## Task list
**1)** List the numbered steps of the algorithm for building a regression tree given in the notes on tree-based methods below.
**2)** Pick up the notes on tree-based methods below after their final sentence and write what comes next.

## Excerpt to read
****************************************
ISL Ch8 Tree-Based Methods

8.1 Decision Tree Basics

Trees stratify or segment the predictor space into a number of simple regions. Predictions on observations are made by the mean of the observations.

Regression Trees

The observation space is segmented into regions called terminal nodes or leaves of the tree. The points along the tree are internal nodes. And the segments that connect the nodes are called branches.

Prediction via Stratification of the Feature Space

Building a regression tree takes two steps: 1. Divide the predictor space $X_1, X_2, \ldots, X_p$ into $J$ distinct and non-overlapping regions $R_1, R_2, \ldots, R_J$ 2. Every observation that falls into region $R_j$ make the same prediction, which is the mean of the response values for the training observations in $R_j$

For example, the baseball players with less than 4.5 years of experience have an average salary (in thousands of dollars) of 164.0219073, and 601.8450379 for more than 4.5 years of experience. The more experienced players can be further divided by the number of hits they have. The tree is built from the top down in a greedy fashion, meaning it takes the best binary split at that node without regard to successive splits. To perform recursive binary splitting, first select the predictor $X_j$ and the cutpoint $s$ such that the regions $$ \[\begin{eqnarray} R_1(j, s) = \{ X | X_j < s \} \quad &\text{and}& \quad R_2(j,s) = \{ X | X_j \geq s \} \\ \text{minimizes} \quad \text{RSS} = \sum_{i: x_i \in R_1(j, s)} (y_i - \hat y_{R_1})^2 \quad &+& \sum_{i: x_i \in R_2(j, s)} (y_i - \hat y_{R_2})^2 \end{eqnarray}\]

$$ Where $\hat y_R$ is the mean response for the training observations in that region. Next step, the previously created regions are stratified as before. This continues until a stopping point is reached (max depth, number of observations, etc.).

Tree Pruning

A deep tree has a lot of variance and will probably overfit the data. A smaller tree will have lower variance at the cost of increased bias. Just limiting the tree is not enough; a bad initial split might be followed by a good split. A better strategy is to grow a very large tree $T_0$ then prune it back to obtain a subtree. Ideally the best subtree has the lowest test error. Cross-validation is too expensive, so we use a method called cost complexity pruning, also known as weakest link pruning.

Algorithm for Building a Regression Tree 1. Use recursive binary fitting to grow a large tree 2. Apply cost complexity pruning to the large tree and obtain a sequence of best subtrees as a function of $\alpha$ 3. Use K-fold cross-validation to choose $\alpha$. For each fold $k$: (a) Repeat Steps 1 and 2 on all but the $k$th fold of the training data. (b) Evaluate MSE on the left-out $k$th fold as a function of $\alpha$ Then average the results for each value of $\alpha$ and choose the minimum. 4. Return the subtree from Step 2 given the smallest $\alpha$

Rather than considering every subtree, we consider a sequence of trees indexed by a nonnegative tuning parameter $\alpha$. For each value of $\alpha$ there corresponds a subtree $T \subset T_0$ such that \[ \text{min} \quad \text{RSS} = \sum_{m = 1}^{\left| T \right|} \sum_{i: x_i \in R_m} (y_i - \hat y_{R_m})^2 + \alpha \left| T \right| \] Where $\left| T \right|$ indicates the number of terminal nodes in tree $T$, $R_m$ is the rectangle corresponding to the $m$th terminal node, and $\hat y_{R_m}$ is the predicted response (mean value) associated with $R_m$. The tuning parameter $\alpha$ controls the bias-variance trade off, with $\alpha = 0$ being the whole tree $T_0$. As $\alpha$ increases, there’s a penalty associated with increasing terminal nodes $\left| T \right|$, similar to the lasso in linear regression.
****************************************
## Entries supplied
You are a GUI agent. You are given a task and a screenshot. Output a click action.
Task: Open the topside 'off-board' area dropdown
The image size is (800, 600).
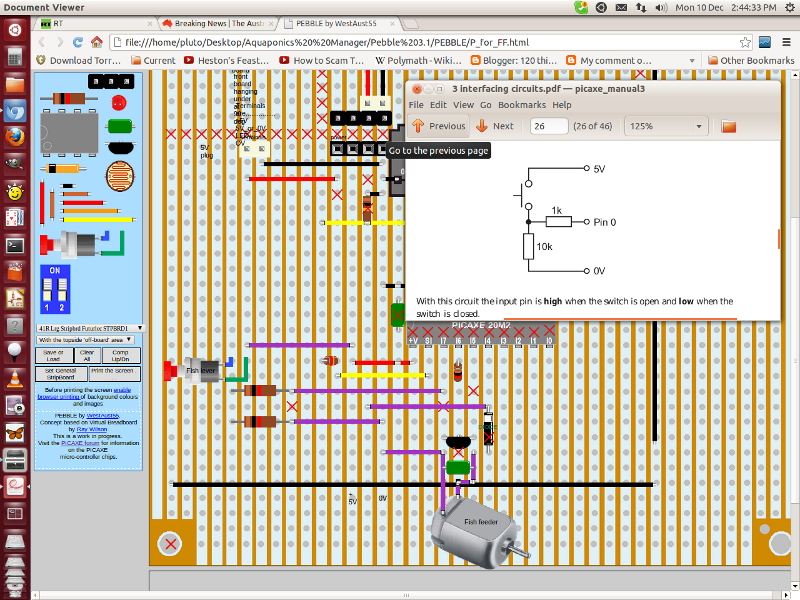point(86,339)
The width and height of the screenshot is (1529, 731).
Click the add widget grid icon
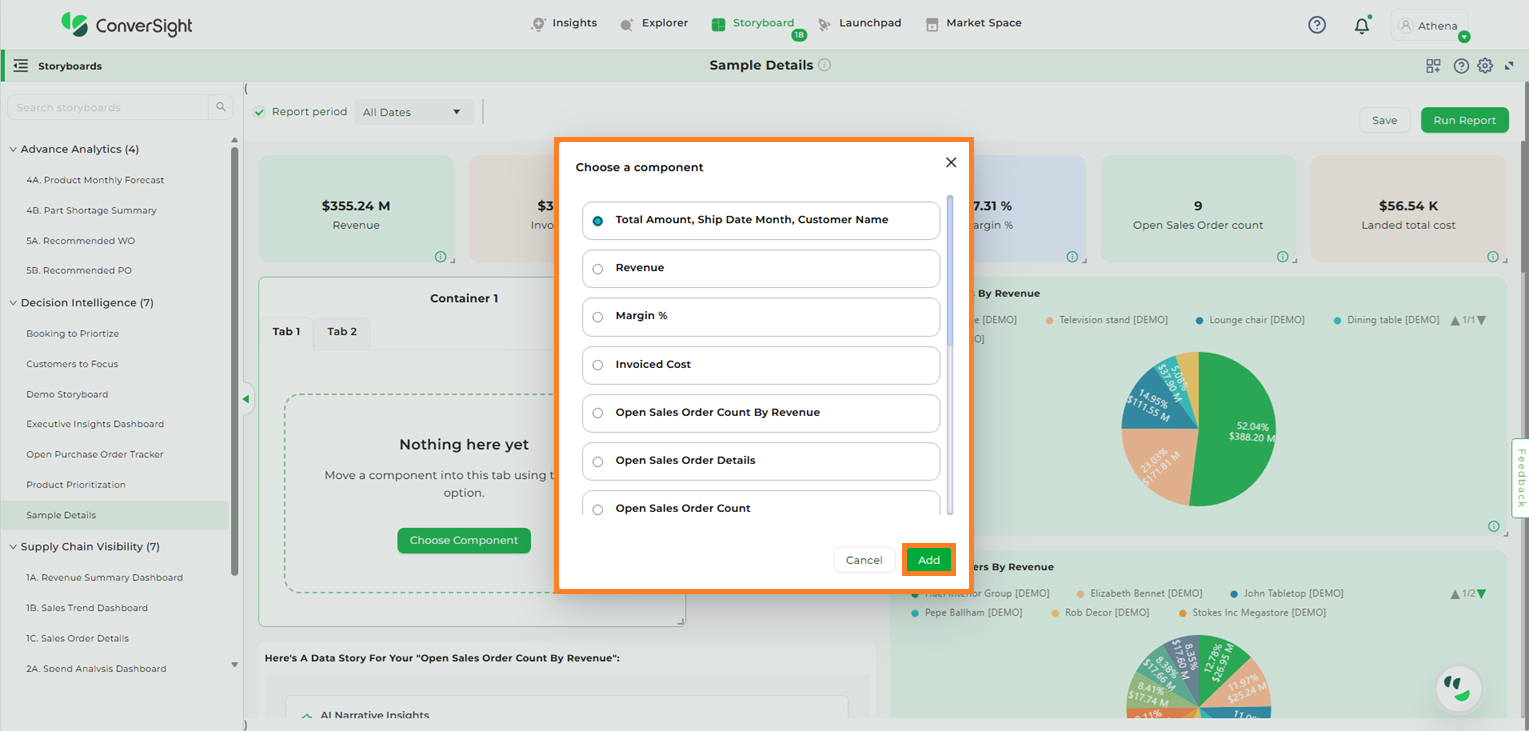coord(1433,66)
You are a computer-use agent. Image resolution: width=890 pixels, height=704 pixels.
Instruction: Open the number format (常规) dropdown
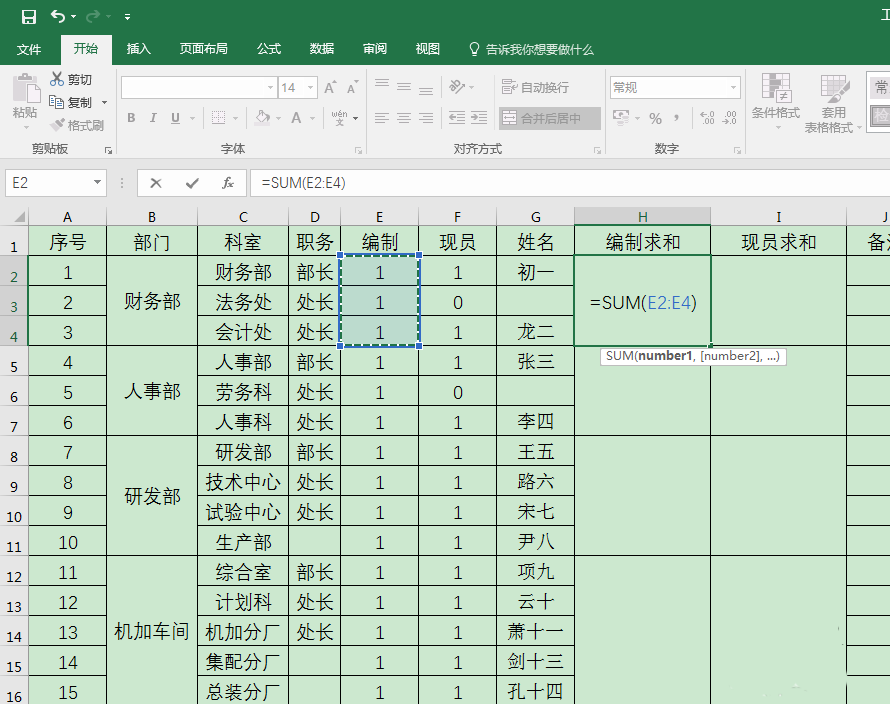tap(733, 88)
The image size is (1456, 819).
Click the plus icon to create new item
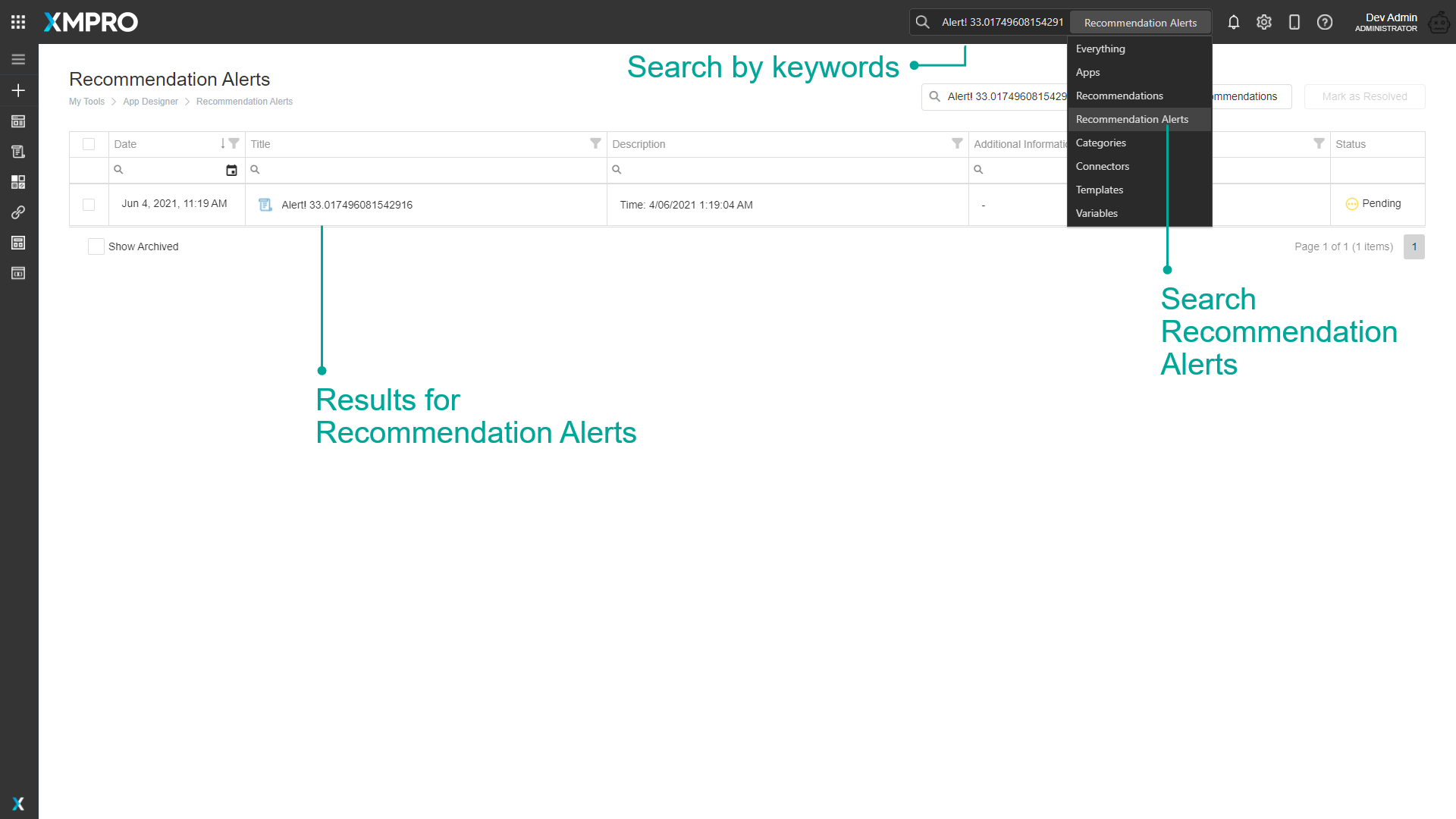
****************************************
## Responses to the tasks
**1)**
1. Use recursive binary fitting to grow a large tree.
2. Apply cost complexity pruning to the large tree to obtain a sequence of best subtrees as a function of $\alpha$.
3. Use K-fold cross-validation to choose $\alpha$. For each fold $k$, repeat Steps 1 and 2 on all but the $k$th fold of the training data, and evaluate MSE on the left-out $k$th fold as a function of $\alpha$. Then average the results for each value of $\alpha$ and choose the minimum.
4. Return the subtree from Step 2 given the smallest $\alpha$.

**2)**
Classification Trees pg. 311

Classification trees are very similar to regression trees but they predict a qualitative response. Duh. Now the mean response of the training observations is determined by the most common occuring class, like nearest neighbors. Instead using RSS to make binary splits, we use the classification error rate $E = 1 - \text{max}_k (\hat p_{mk})$ where $\hat p_{mk}$ represents the proportion of training observations in the $m$th region that are from the $k$th class. However, in practice this is not sensitive enough for tree-growing, so we use other measures. \[ G = \sum_{k = 1}^K \hat p_{mk} (1 - \hat p_{mk}) \qquad \text{Gini Index} \] The Gini index is a measure of the total variance across the $K$ classes. A small value indicates that a node contains predominantly observations from a single class. It is pure. \[ D = - \sum_{k = 1}^K \hat p_{mk} \log \hat p_{mk} \qquad \text{Entropy} \] Since $0 \leq \hat p_{mk} \leq 1$, it follows that $0 \leq \hat p_{mk} \log \hat p_{mk}$. One can show the entropy will take on a value near zero if the $\hat p_{mk}$’s are all near zero or one. Meaning the entropy will be small if the $m$th node is pure.

Trees versus Linear Models

Which is better? Depends on the problem at hand. If the response is well approximated by a linear model, the linear regression it is! If instead the data has highly non-linear and complex relationships between the features and response, then decision trees may outperform classical approaches.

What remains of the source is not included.